Horsemeat: Freeza Meats denies ownership of contaminated meat
Published:  05 February, 2013

The Northern Ireland meat company at the centre of the latest horsemeat revelations has said that it was simply storing the contaminated meat for an Irish meat trader.

The Food Standards Agency (FSA) revealed yesterday that meat held in a cold store at Freeza Meats, Newry, contained as much as 80% horsemeat. However, the company stressed today that it had never owned the contaminated meat.

A spokesperson explained that Freeza was offered “a parcel of raw material” by a trader from County Monaghan in August 2012. Freeza declined to buy the meat, but agreed to store it as a gesture of “goodwill”. The raw material, which was stored in a separate facility, was later put in quarantine by an Environmental Health Officer (EHO) and Freeza was therefore unable to move it from its facilities.

“This raw material was not purchased by Freeza Meats and never reached the food chain through this company. We have under legal jurisdiction been required to detain the product in quarantine awaiting the direction of the local Environmental Health Office,” said the spokesperson.

The company added that the contaminated meat had at no point come into contact with its own products, and that routine DNA testing on its burgers and finished products had come back negative for horsemeat.

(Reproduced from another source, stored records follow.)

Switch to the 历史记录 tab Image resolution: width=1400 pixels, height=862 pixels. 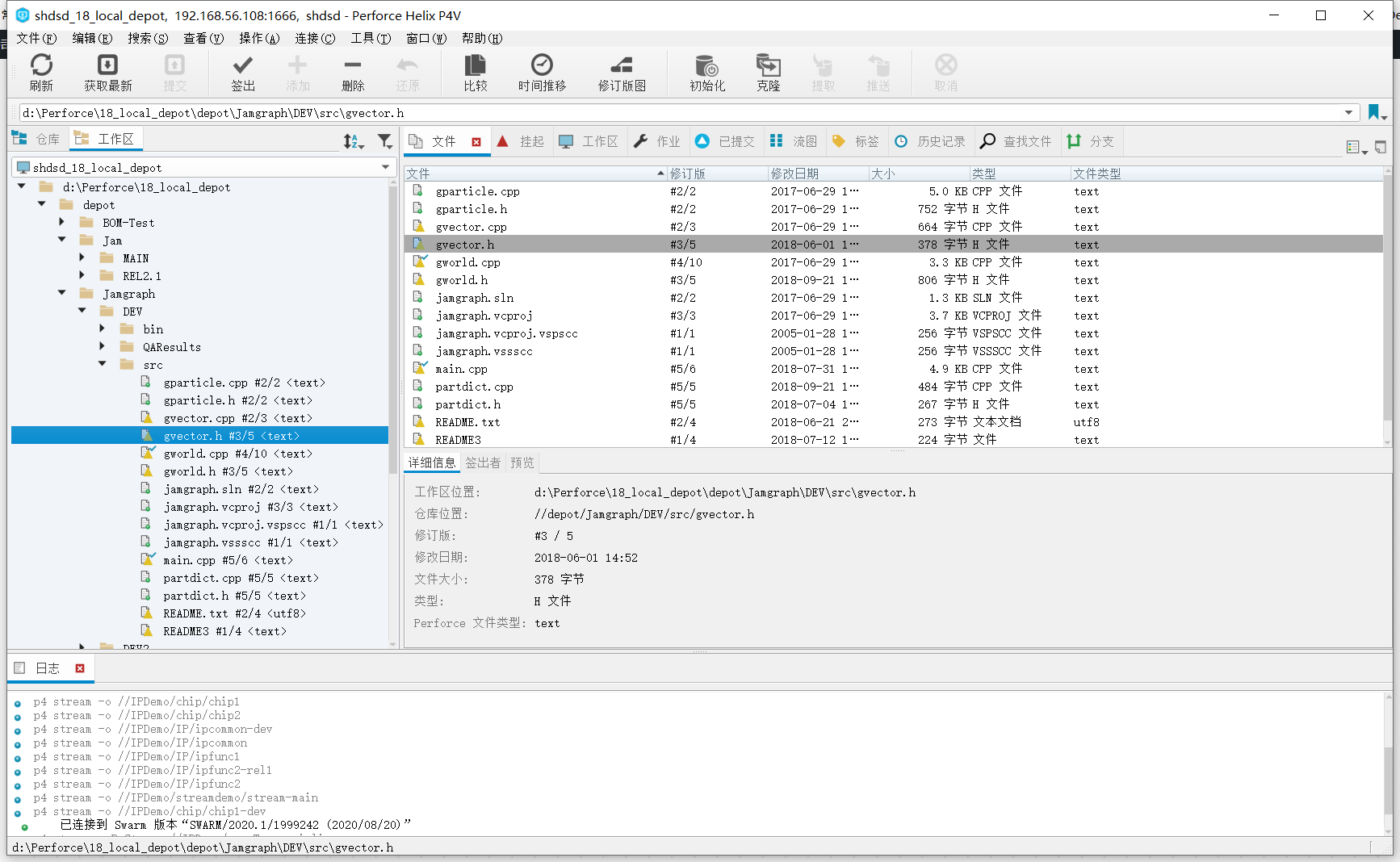[940, 141]
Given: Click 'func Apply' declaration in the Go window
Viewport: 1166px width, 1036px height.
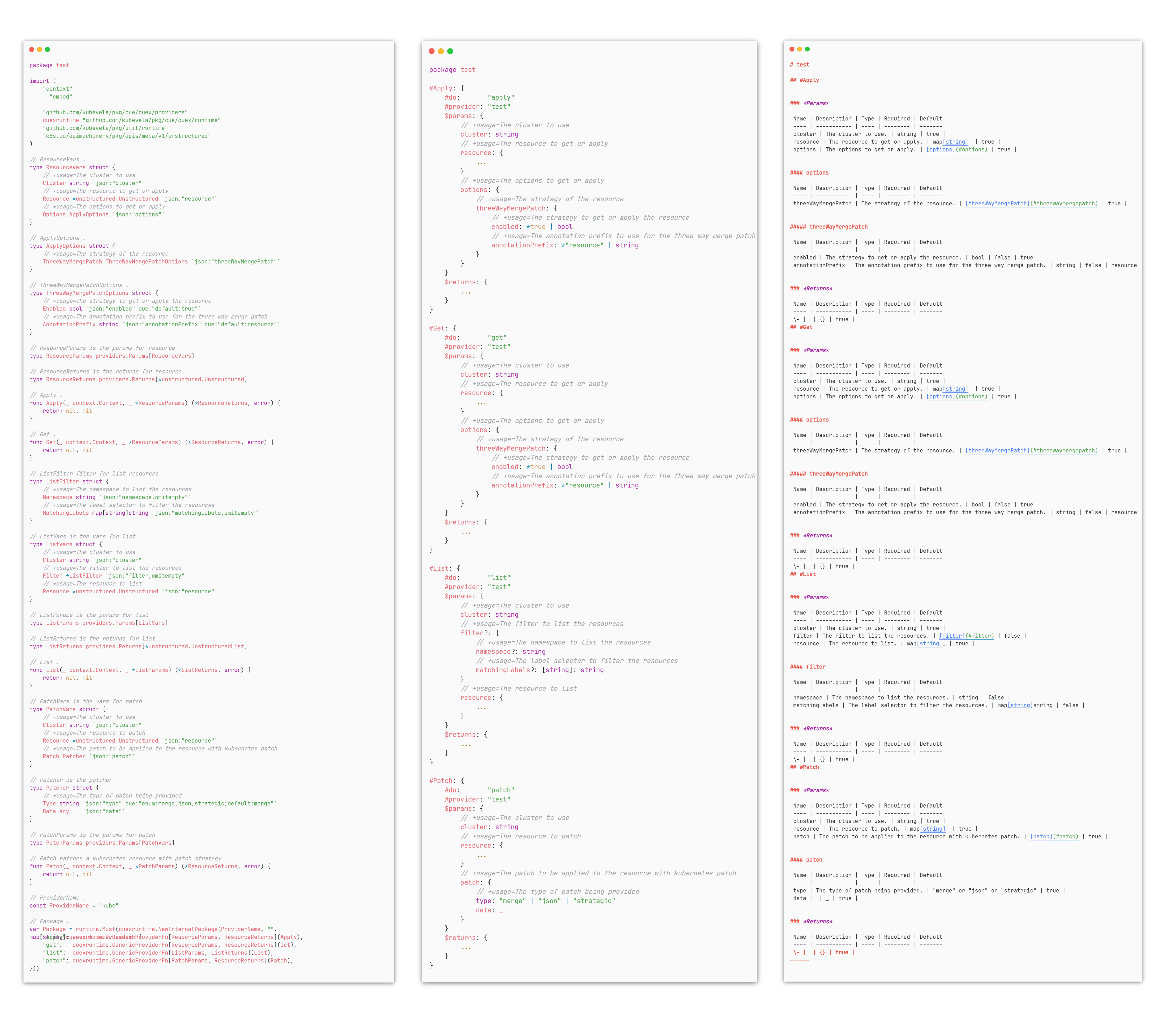Looking at the screenshot, I should click(x=46, y=403).
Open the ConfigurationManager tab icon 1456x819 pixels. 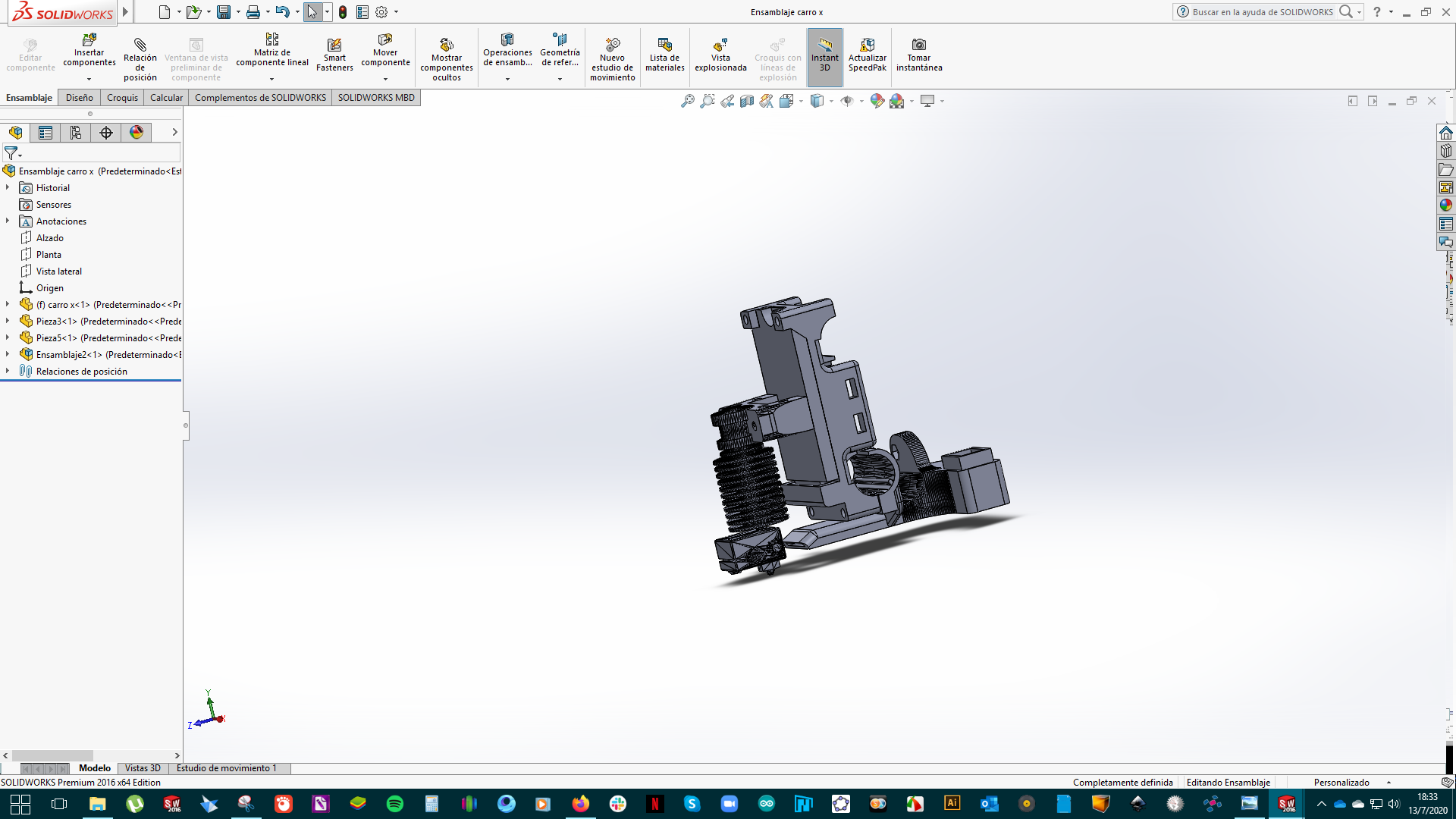click(x=76, y=133)
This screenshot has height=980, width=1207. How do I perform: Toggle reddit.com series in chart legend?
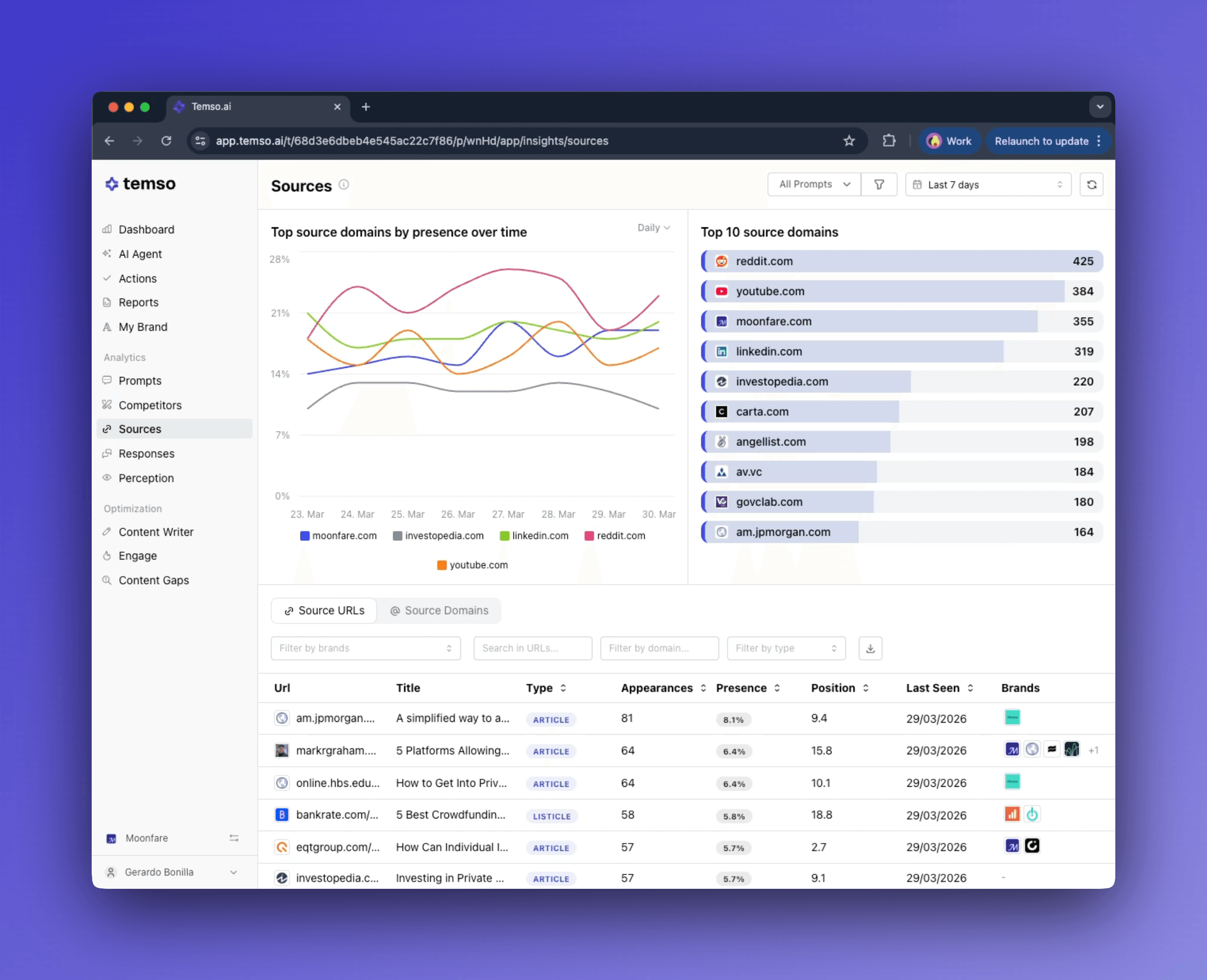click(615, 536)
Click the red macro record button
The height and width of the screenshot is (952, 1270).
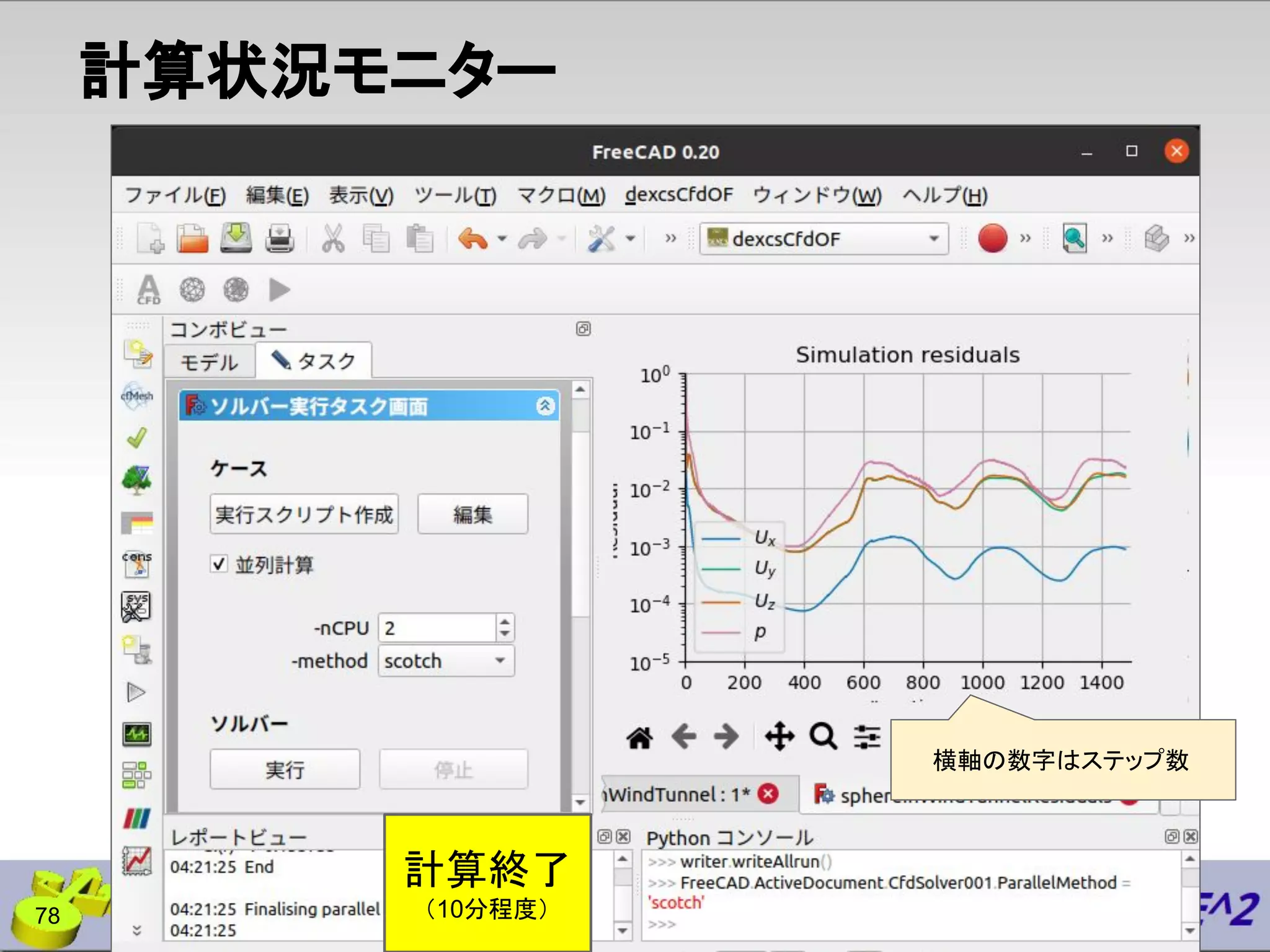pyautogui.click(x=992, y=239)
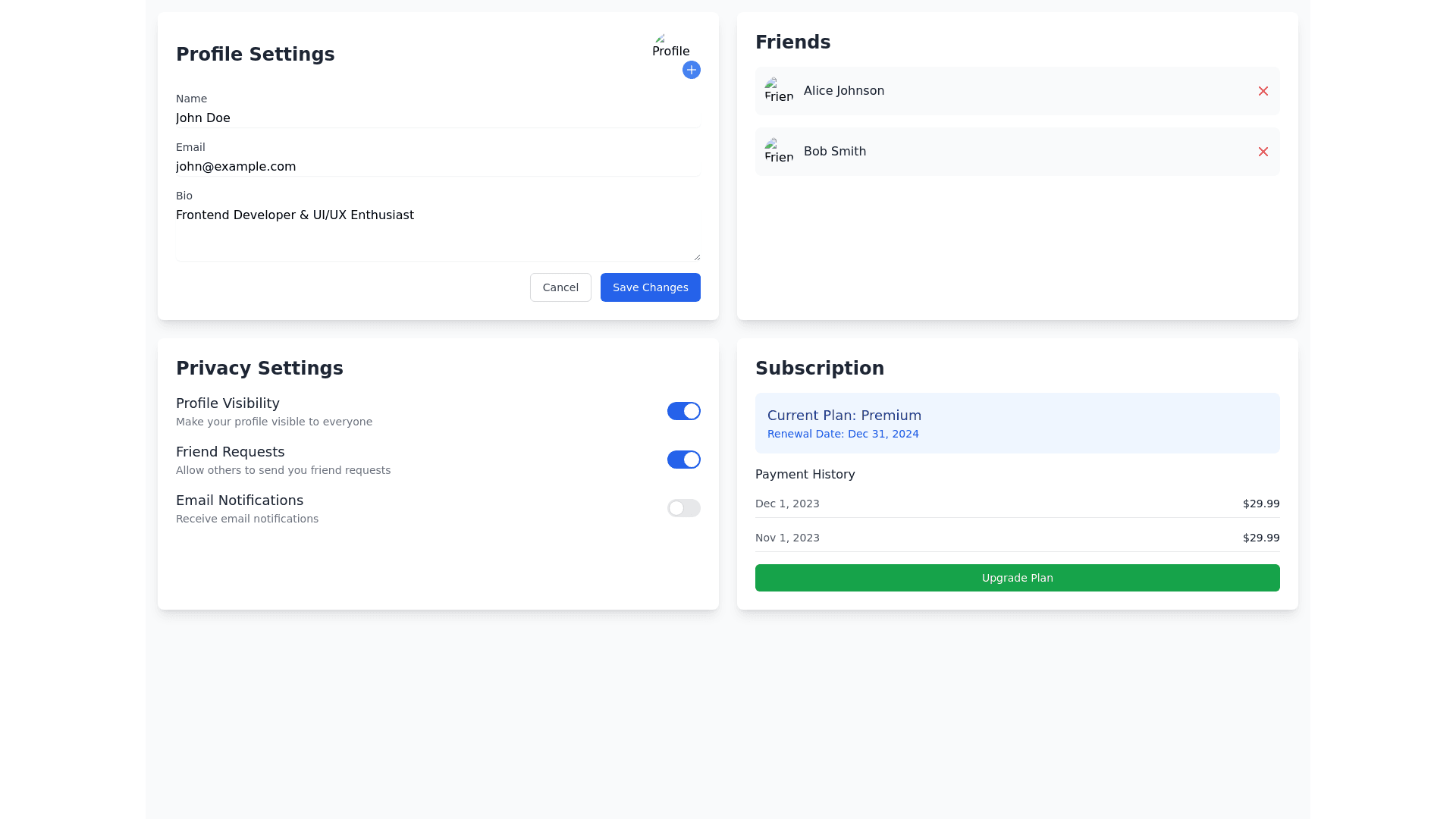Click the Name field showing John Doe
The image size is (1456, 819).
[438, 118]
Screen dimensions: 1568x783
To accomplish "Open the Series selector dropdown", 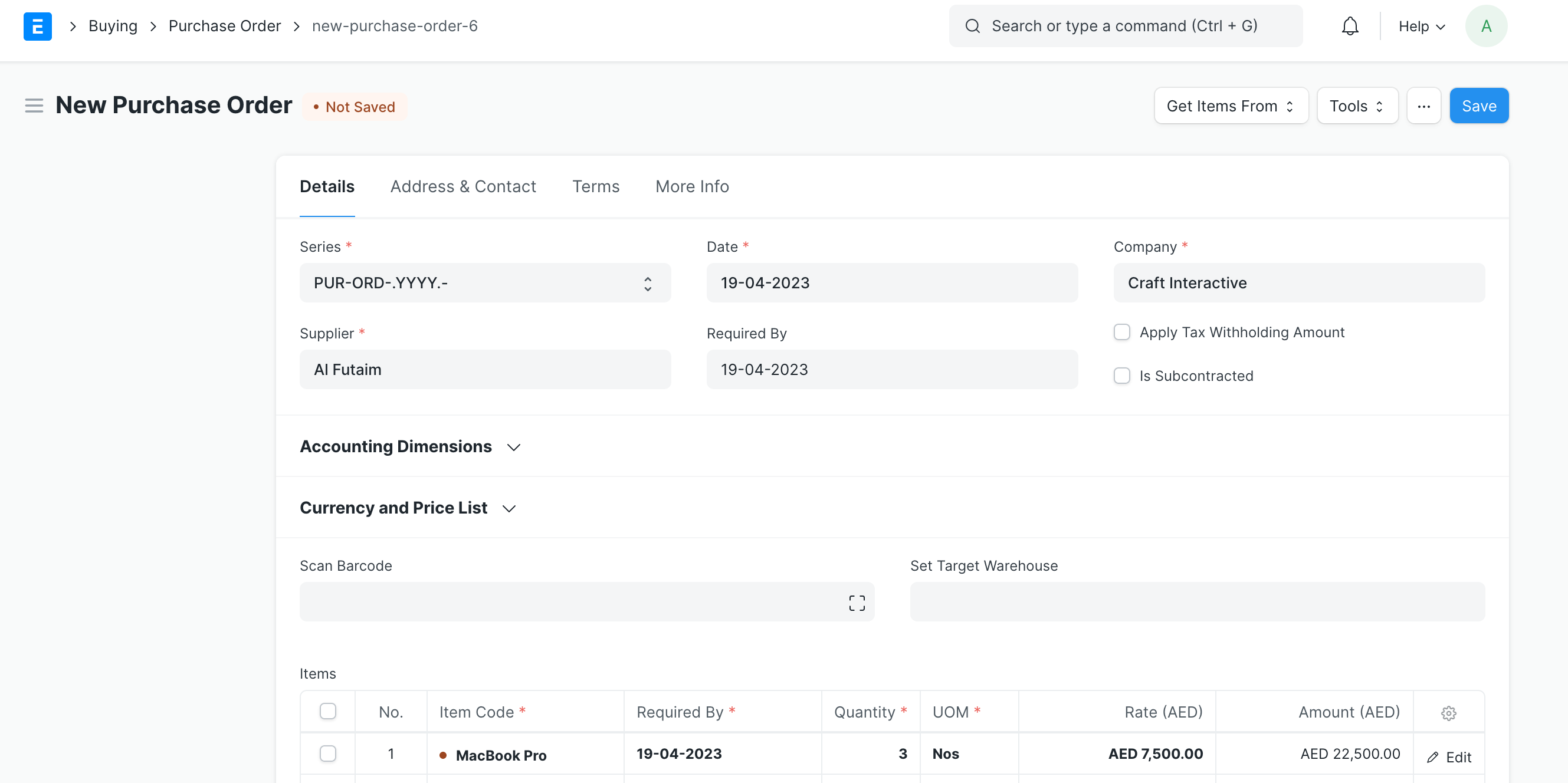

“There have been no traces of equine DNA in any samples taken from Freeza Meats products,” said the spokesperson.

A statement from Newry and Mourne District Council’s Environmental Health Department, which carried out testing at the Freeza Meats facility following the results of the Food Safety Authority of Ireland’s survey in January, confirmed that Freeza’s products were free from non-beef DNA.

“However, twelve samples of Polish meat belonging to another company which is under investigation following the horse DNA results from Silvercrest were sent for DNA analysis. Two of these samples contained approximately 80% horse DNA,” it added.

“This meat had been detained for the last five months due to the condition of its wrapping and queries regarding its labelling and traceability.  

“The product was sampled as a result of the Food Standards Agency and the Food Safety Authority of Ireland’s on-going investigation.  We can confirm that none of the meat was used in production and it will not be entering the food chain.”

Freeza said it was concerned that mis-reporting over the contamination at its facility could threaten the job security of its 45 staff. “Giving the sensitivities of the area in which we work jobs could be put unnecessarily at risk by misinformation. We look forward to working with the relevant agencies in Northern Ireland to resolve this issue.”

Meatinfo.co.uk has so far been unable to independently verify the owner of the contaminated raw material.